● **What to do**
1. In the Lent sermon, what does the speaker say our whole universe was created from?
2. For each statement below, say yes or no as to whether the Lent sermon supports it, and quote the words of the sermon that decide it.
(a) The Sunday after this one is Palm Sunday.
(b) The sermon names forests that died and compressed as the source of coal and diamonds.
(c) At Jesus' baptism, the people clearly understood the voice from heaven.
3. Continue the Lent sermon from the point where it stops.

— BEGIN Text segment —

In this last Sunday of Lent (as next week is Palm Sunday, or Passion Sunday, as its now called), we continue to approach  the cross with Jesus and again he tells of his coming death – and the concept of resurrection.  Our particular text this morning holds references to several of our earlier Lenten readings – there’s an echo of being lifted up, like from last week with the bronze serpent; there’s the word play about saving your life to lose it, and losing your life to save it; there’s something close to take up your cross and follow me.  There’s even an echo back to Jesus’ baptism, when the voice from heaven thundered and people couldn’t make it out.
Jesus is, of course, using this seed metaphor to illustrate his own approaching death and burial.  From his own falling into the earth in death, the miracle of all kinds of new life will emerge.  God will use this death to do a mighty new work, new works, new growth, new life.
Jesus could have used any number of metaphors, because this resurrection from death, this transformation through death, is seen and told all over the place in God’s creation of our universe.  This death and new life theme is all over the natural world.  As a matter of fact, our whole universe was created from the death of stars, stars that compressed down and then exploded, forming new elements in the crucible of their heat, and throwing those new elements out into space where they combined with other elements and formed our planets, including our Earth.  Star stuff – everything we see is made of star stuff; including our own bodies. 
 We could go on to remember the massive forests of green stuff that died and compressed into coal, and then diamonds.   Many use the illustration of butterflies and other insects, who start out as an egg, then a larvae, and then they build a cocoon, where the little wormy thing develops wings, antennae and body, emerging from a casket-like thing as a colorful butterfly.

— END Text segment —
— BEGIN Records provided —

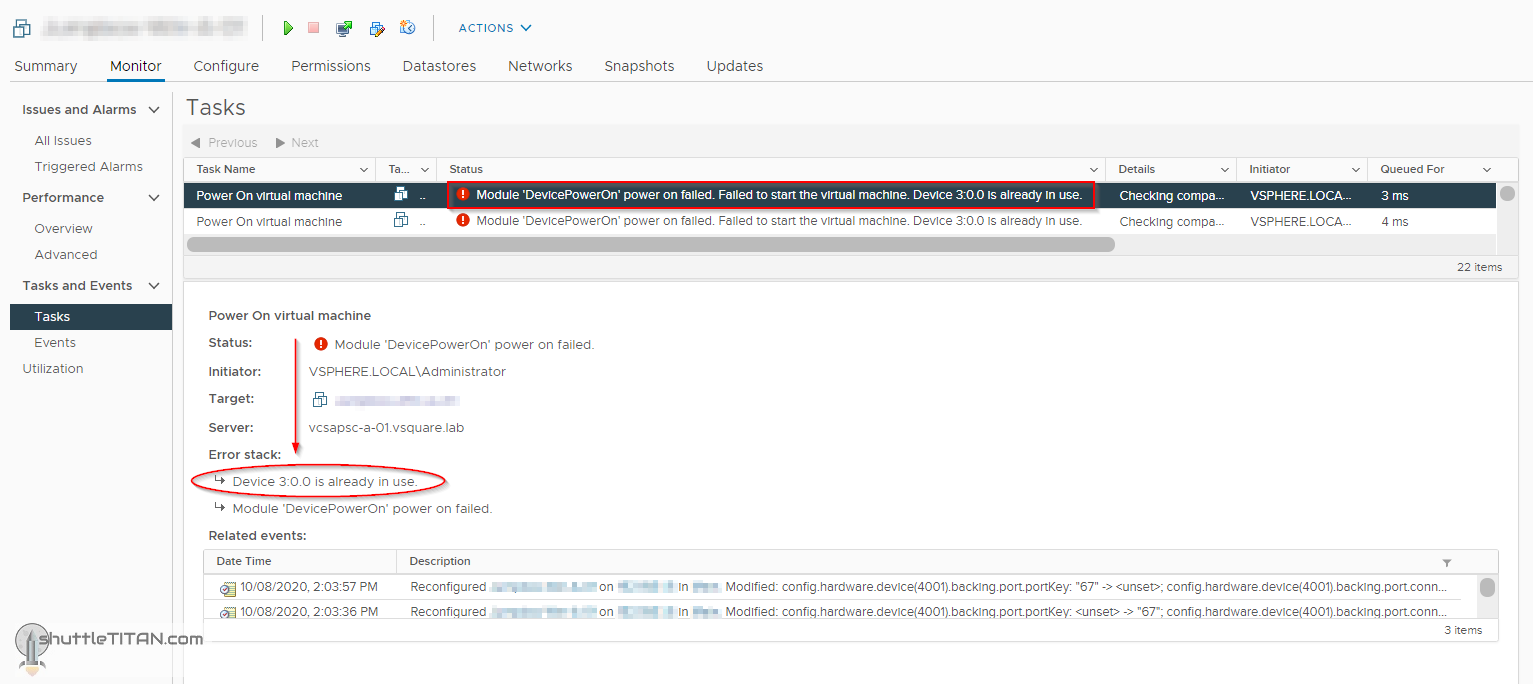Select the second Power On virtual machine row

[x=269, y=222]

— END Records provided —
— BEGIN Records provided —

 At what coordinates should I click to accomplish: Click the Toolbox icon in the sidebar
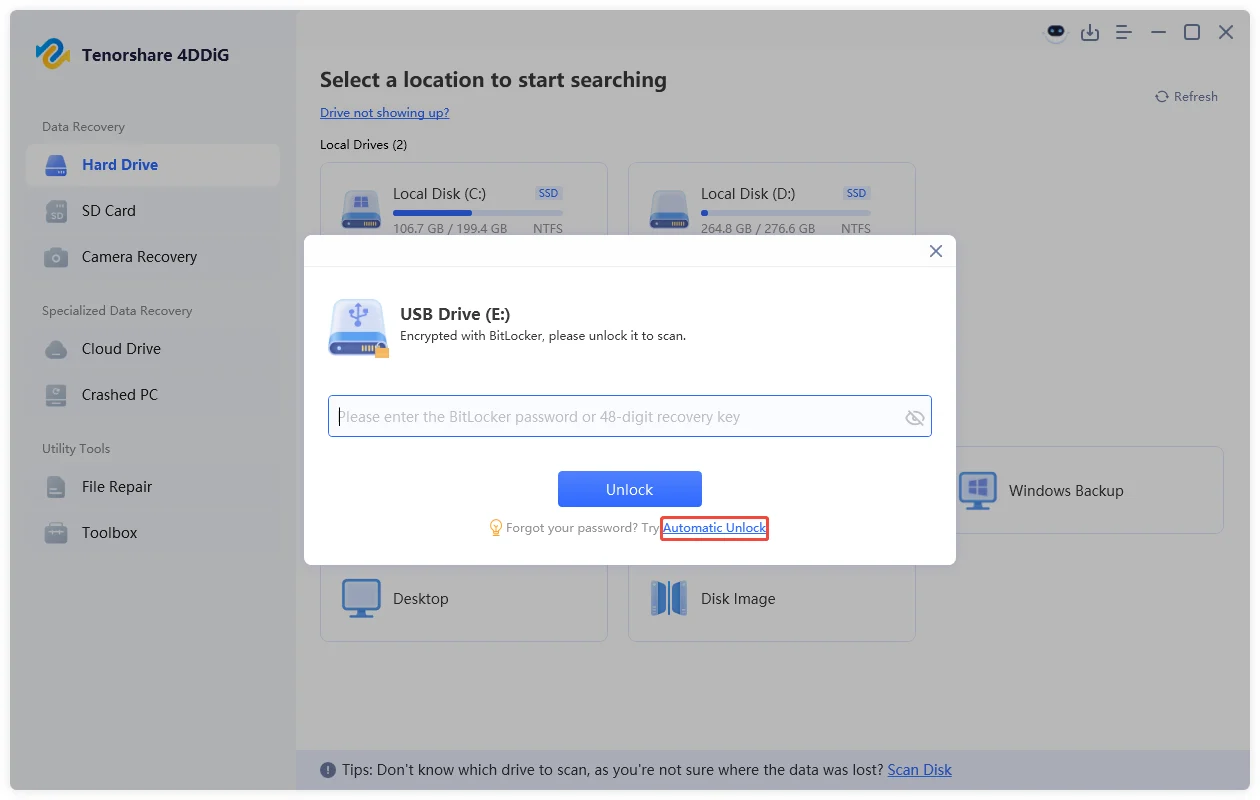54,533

— END Records provided —

● **Exercise answers**
1. The death of stars.

2.
(a) Yes: "next week is Palm Sunday"
(b) Yes: "massive forests of green stuff that died and compressed into coal, and then diamonds"
(c) No: "people couldn’t make it out"

3.
Trees die and fall over – then bugs and fungus begins to work on it, and breaks it down, transforms it, into the dust of the earth, where it nourishes new life.  Composting - when I started my first community garden, we had a huge composting pile – we were really into composting, making a nutritious substance from the cast–off plants, orange peels, egg shells, coffee grounds, cucumber peels, and so on. One of the guys made weekly runs with Rubbermaid tubs to gather used coffee grounds from local Starbucks, and then hit the whole foods place that squeezed juice from carrots and wheat grass.  We all added our raked leaves, and even stole bags of leaves from our neighbors.  We had a large pile, and took its temperature during the winter to make sure it was working – if you put your hand in it, it was HOT in there!  Steam rose!  We turned it and cared for it, and in the spring we had good stuff, full of nutrients for our new plantings.  The dead stuff broke down into a valuable material for new life. 
Yet another layer of this death and life theme is in our own personal losses - when for example a relationship dies, a friend or a significant other, a spouse…. We have to grieve it, yes - then let it go, not hang on.  No new relationship can grow until we let the old one die.  There come times when a job ends, when we come to the end of what we’re doing - and we have to let it go, let it die, in order to move forward. 
There are times in our lives that we have to choose what activities we deem important enough to keep in, and what we either let go or simply never choose.  There’s no room for new things in our lives until we let go of what needs to go.  Angers – gotta let them go, and let that tied up energy free, to be used for something more productive.  Prejudices – gotta let them die and move into welcomes of new people, new challenges.  Bad habits – or just habits that have become hide-bound – gotta let them die, and create new and better habits.  Knees or shoulders get bad and make for lots of pain, and fortunately, our doctors know how to implant new ones for our use!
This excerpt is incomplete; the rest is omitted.